» **Kutipan Teks**:
7 Hal yang Bikin Hidupmu Waras, di Tengah Tuntutan Kerja dan Menikah

Revisi proposal saya tunggu di meja sebelum makan siang!

Kamu kapan mau ngasih cucu buat mama papa?

Advertisement

Lain usia lain lagi tuntutan hidup yang dihadapi. Kalau usiamu baru menginjak belasan, urusan sekolah dan cinta-cintaan pasti menjadi penguji kesabaran terbesar. Sementara memasuki kepala dua puluhan hingga awal tiga puluhan. Tuntutan pekerjaan dan deadline menikah pasti jadi dua hal yang bikin kepalamu hampir pecah. Usia yang harusnya jadi masa produktif pun sedikit terganggu. Kamu terbebani untuk menjalani hari-hari ke depannya.

Saat dua hal paling menyebalkan itu datang bersamaan, ingin rasanya kamu berlari sejenak dari kenyataan. Namun berlari dari kenyataan jelas bukan sebuah pilihan yang bijak. Mau tak mau kamu harus kamu jalani, karena memang hanya pilihan itu yang bisa kamu ambil saat ini. Buatmu yang terbebani dengan ‘revisi’, ‘kapan nikah?’ dan sederet tuntutan menjadi dewasa lainnya , masih ada hal-hal di bawah ini, yang bisa buat hidupmu sedikit lebih waras.

» **Data yang Diberikan**:
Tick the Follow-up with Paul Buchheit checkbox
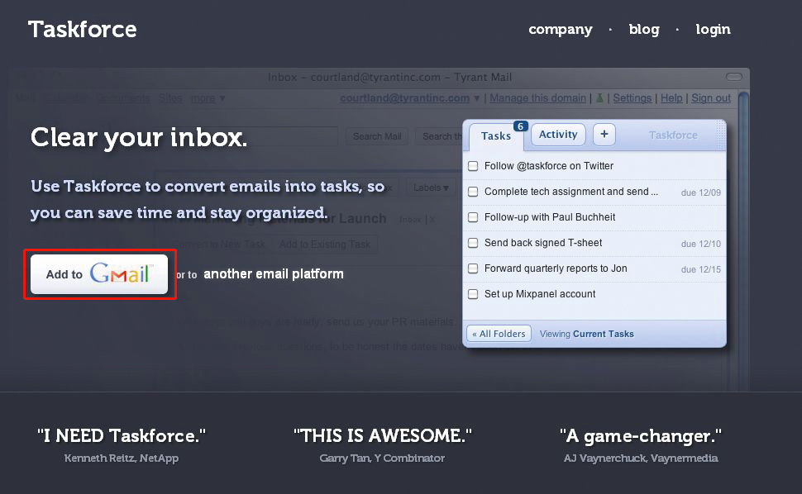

...

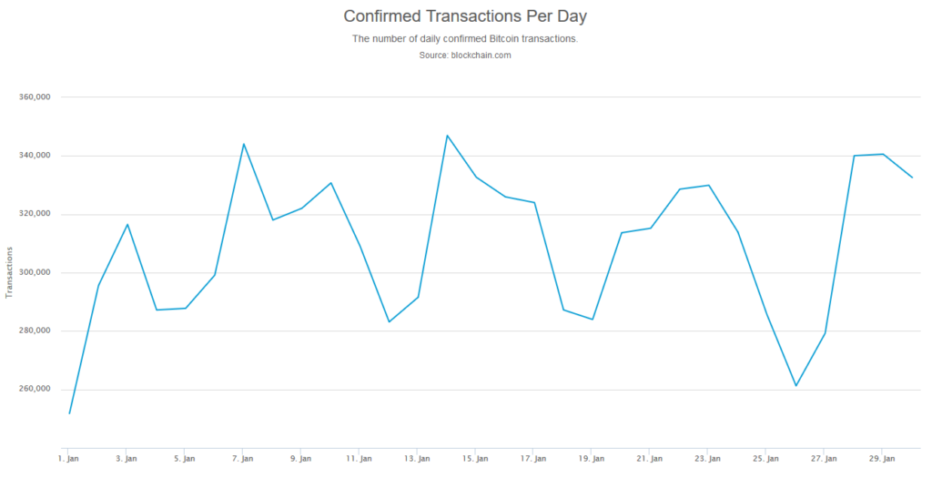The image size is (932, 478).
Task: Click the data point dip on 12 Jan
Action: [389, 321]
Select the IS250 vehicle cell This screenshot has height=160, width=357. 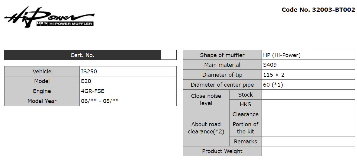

» **Kumpulan Latihan**:
• 1. Dari artikel tentang tuntutan kerja dan menikah, sebutkan semua urusan atau tuntutan hidup yang disebut dalam paragraf yang diawali "Lain usia lain lagi".
• 2. Teruskan artikel tentang tuntutan kerja dan menikah mulai setelah kalimat terakhirnya.

» **Hasil Latihan**:
• 1.
- urusan sekolah
- cinta-cintaan
- tuntutan pekerjaan
- deadline menikah

• 2.
1. Meskipun tak seberapa, tapi dengan penghasilan sendiri kamu bisa sejenak melupakan tuntutan kerja yang semakin berat saja

Akhirnya gajian! via www.unsplash.com

Akhir bulan, sekitar tanggal 27 hingga 30-an adalah masa-masa di mana kamu bisa sedikit melepas penat. Apalagi ketika di surat elektronik sudah ada pemberitahuan bahwa ada transferan dari perusahaan. Meskipun jumlahnya masih kalah jauh dibandingkan kebanyakan orang, namun rasanya tetap saja bangga dan senang tak terkira. Revisi dari atasan yang nggak ada habisnya atau bahkan tuntutan menikah dari orangtua bisa sedikit tersingkirkan dari pikiran.

Advertisement

2. Rencana jalan-jalan dengan sahabat, meskipun masih beberapa bulan ke depan. Paling tidak kamu punya kesempatan buat senang-senang

Yang penting senang-senang via www.unsplash.com

Kamu bekerja dari Senin sampai Jumat. Meskipun di aturan kantor tertulis 9 jam bekerja, tapi jika ditotal secara keseluruhan, mungkin lebih dari 12 jam tubuhmu memikirkan pekerjaan kantor itu. Lelah dan penat rasanya. Ditambah lagi pikiran akan masa depan yang tak kunjung mau pergi dari pikiran. Kepenatan tersebut buatmu tak sabar untuk segera liburan begitu pengajuan cuti dikabulkan. Nggak muluk-muluk, sekadar merencanakan liburan di tengah pengerjaan revisi pun bisa membuat stresmu lepas perlahan.

3. Obrolan random dengan pacar sampai tengah malam. Sederhana namun bisa membuat pikiran tegang jadi lebih tenang

Obrolan random bareng pacar via www.unsplash.com

Berangkat pagi, pulang menjelang malam. Di kantor dipenuhi revisi, di rumah ditanyain kapan menikah. Hidupmu sungguh tak tenang berhari-hari. Namun hari-hari melelahkan itu bisa sedikit terobati saat kamu dan pacar mengobrol sampai tengah malam. Hal-hal yang kalian bicarakan kadang tak tentu atau malah random nggak jelas. Meskipun kadang hanya berupa obrolan random, dengan hal itu sukses membuat pikiranmu yang tegang menjadi tenang.

Terima kasih Mas, kamu telah buat hidupku sedikit lebih waras.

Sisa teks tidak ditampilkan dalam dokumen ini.